How to complete this task » Can you give all the records again without altering a single character?

Data »
*** Block opens ***

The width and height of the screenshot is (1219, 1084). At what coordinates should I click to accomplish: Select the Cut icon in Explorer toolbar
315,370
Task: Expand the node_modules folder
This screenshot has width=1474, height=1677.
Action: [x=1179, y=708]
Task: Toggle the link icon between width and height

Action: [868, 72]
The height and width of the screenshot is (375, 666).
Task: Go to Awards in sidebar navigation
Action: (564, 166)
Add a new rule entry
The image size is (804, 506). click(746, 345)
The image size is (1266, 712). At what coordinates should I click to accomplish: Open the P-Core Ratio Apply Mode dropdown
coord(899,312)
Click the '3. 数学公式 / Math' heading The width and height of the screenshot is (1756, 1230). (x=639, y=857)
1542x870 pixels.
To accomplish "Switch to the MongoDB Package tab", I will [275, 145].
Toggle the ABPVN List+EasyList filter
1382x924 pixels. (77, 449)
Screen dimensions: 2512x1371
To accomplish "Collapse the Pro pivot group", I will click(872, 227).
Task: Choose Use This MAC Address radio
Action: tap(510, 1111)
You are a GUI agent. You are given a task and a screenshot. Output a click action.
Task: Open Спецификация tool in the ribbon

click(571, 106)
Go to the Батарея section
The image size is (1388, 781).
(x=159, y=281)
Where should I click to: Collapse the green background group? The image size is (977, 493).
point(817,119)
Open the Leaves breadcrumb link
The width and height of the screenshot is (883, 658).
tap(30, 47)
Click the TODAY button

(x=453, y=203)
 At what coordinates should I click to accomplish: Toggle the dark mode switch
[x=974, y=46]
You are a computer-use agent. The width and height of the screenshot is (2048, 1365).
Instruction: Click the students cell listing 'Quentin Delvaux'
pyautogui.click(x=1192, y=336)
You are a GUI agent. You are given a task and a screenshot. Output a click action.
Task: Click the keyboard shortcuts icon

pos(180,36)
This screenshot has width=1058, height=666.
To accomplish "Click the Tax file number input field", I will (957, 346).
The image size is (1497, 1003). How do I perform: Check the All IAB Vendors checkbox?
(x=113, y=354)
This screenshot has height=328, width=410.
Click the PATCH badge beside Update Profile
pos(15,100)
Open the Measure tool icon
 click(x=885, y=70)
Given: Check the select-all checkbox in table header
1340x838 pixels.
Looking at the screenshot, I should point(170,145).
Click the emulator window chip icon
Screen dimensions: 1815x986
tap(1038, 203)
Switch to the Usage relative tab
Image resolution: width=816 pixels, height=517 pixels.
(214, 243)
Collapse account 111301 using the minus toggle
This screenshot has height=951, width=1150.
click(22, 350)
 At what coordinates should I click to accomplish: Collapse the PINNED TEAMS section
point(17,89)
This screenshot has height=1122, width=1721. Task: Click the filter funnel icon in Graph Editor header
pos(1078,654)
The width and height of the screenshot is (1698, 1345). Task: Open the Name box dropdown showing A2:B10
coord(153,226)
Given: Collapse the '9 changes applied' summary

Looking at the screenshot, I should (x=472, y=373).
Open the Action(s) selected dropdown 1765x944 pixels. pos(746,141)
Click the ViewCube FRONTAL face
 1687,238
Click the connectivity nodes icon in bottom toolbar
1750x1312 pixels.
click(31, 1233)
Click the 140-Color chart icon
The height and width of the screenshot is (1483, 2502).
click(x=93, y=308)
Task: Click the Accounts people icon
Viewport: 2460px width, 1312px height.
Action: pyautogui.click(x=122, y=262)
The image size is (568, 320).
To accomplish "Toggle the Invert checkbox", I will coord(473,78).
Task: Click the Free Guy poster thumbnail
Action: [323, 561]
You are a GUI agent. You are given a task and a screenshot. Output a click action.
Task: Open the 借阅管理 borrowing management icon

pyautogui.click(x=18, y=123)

*** Block closes ***

Answer box »
The width and height of the screenshot is (1219, 1084). At what coordinates should I click to accomplish: Select the Cut icon in Explorer toolbar
315,370
Task: Expand the node_modules folder
This screenshot has width=1474, height=1677.
Action: [x=1179, y=708]
Task: Toggle the link icon between width and height

Action: [868, 72]
The height and width of the screenshot is (375, 666).
Task: Go to Awards in sidebar navigation
Action: (564, 166)
Add a new rule entry
The image size is (804, 506). click(746, 345)
The image size is (1266, 712). At what coordinates should I click to accomplish: Open the P-Core Ratio Apply Mode dropdown
coord(899,312)
Click the '3. 数学公式 / Math' heading The width and height of the screenshot is (1756, 1230). (x=639, y=857)
1542x870 pixels.
To accomplish "Switch to the MongoDB Package tab", I will [275, 145].
Toggle the ABPVN List+EasyList filter
1382x924 pixels. (77, 449)
Screen dimensions: 2512x1371
To accomplish "Collapse the Pro pivot group", I will click(872, 227).
Task: Choose Use This MAC Address radio
Action: tap(510, 1111)
You are a GUI agent. You are given a task and a screenshot. Output a click action.
Task: Open Спецификация tool in the ribbon

click(571, 106)
Go to the Батарея section
The image size is (1388, 781).
(x=159, y=281)
Where should I click to: Collapse the green background group? The image size is (977, 493).
point(817,119)
Open the Leaves breadcrumb link
The width and height of the screenshot is (883, 658).
tap(30, 47)
Click the TODAY button

(x=453, y=203)
 At what coordinates should I click to accomplish: Toggle the dark mode switch
[x=974, y=46]
You are a computer-use agent. The width and height of the screenshot is (2048, 1365).
Instruction: Click the students cell listing 'Quentin Delvaux'
pyautogui.click(x=1192, y=336)
You are a GUI agent. You are given a task and a screenshot. Output a click action.
Task: Click the keyboard shortcuts icon

pos(180,36)
This screenshot has width=1058, height=666.
To accomplish "Click the Tax file number input field", I will (957, 346).
The image size is (1497, 1003). How do I perform: Check the All IAB Vendors checkbox?
(x=113, y=354)
This screenshot has height=328, width=410.
Click the PATCH badge beside Update Profile
pos(15,100)
Open the Measure tool icon
 click(x=885, y=70)
Given: Check the select-all checkbox in table header
1340x838 pixels.
Looking at the screenshot, I should point(170,145).
Click the emulator window chip icon
Screen dimensions: 1815x986
tap(1038, 203)
Switch to the Usage relative tab
Image resolution: width=816 pixels, height=517 pixels.
(214, 243)
Collapse account 111301 using the minus toggle
This screenshot has height=951, width=1150.
click(22, 350)
 At what coordinates should I click to accomplish: Collapse the PINNED TEAMS section
point(17,89)
This screenshot has height=1122, width=1721. Task: Click the filter funnel icon in Graph Editor header
pos(1078,654)
The width and height of the screenshot is (1698, 1345). Task: Open the Name box dropdown showing A2:B10
coord(153,226)
Given: Collapse the '9 changes applied' summary

Looking at the screenshot, I should (x=472, y=373).
Open the Action(s) selected dropdown 1765x944 pixels. pos(746,141)
Click the ViewCube FRONTAL face
 1687,238
Click the connectivity nodes icon in bottom toolbar
1750x1312 pixels.
click(31, 1233)
Click the 140-Color chart icon
The height and width of the screenshot is (1483, 2502).
click(x=93, y=308)
Task: Click the Accounts people icon
Viewport: 2460px width, 1312px height.
Action: pyautogui.click(x=122, y=262)
The image size is (568, 320).
To accomplish "Toggle the Invert checkbox", I will coord(473,78).
Task: Click the Free Guy poster thumbnail
Action: [323, 561]
You are a GUI agent. You are given a task and a screenshot. Output a click action.
Task: Open the 借阅管理 borrowing management icon

pyautogui.click(x=18, y=123)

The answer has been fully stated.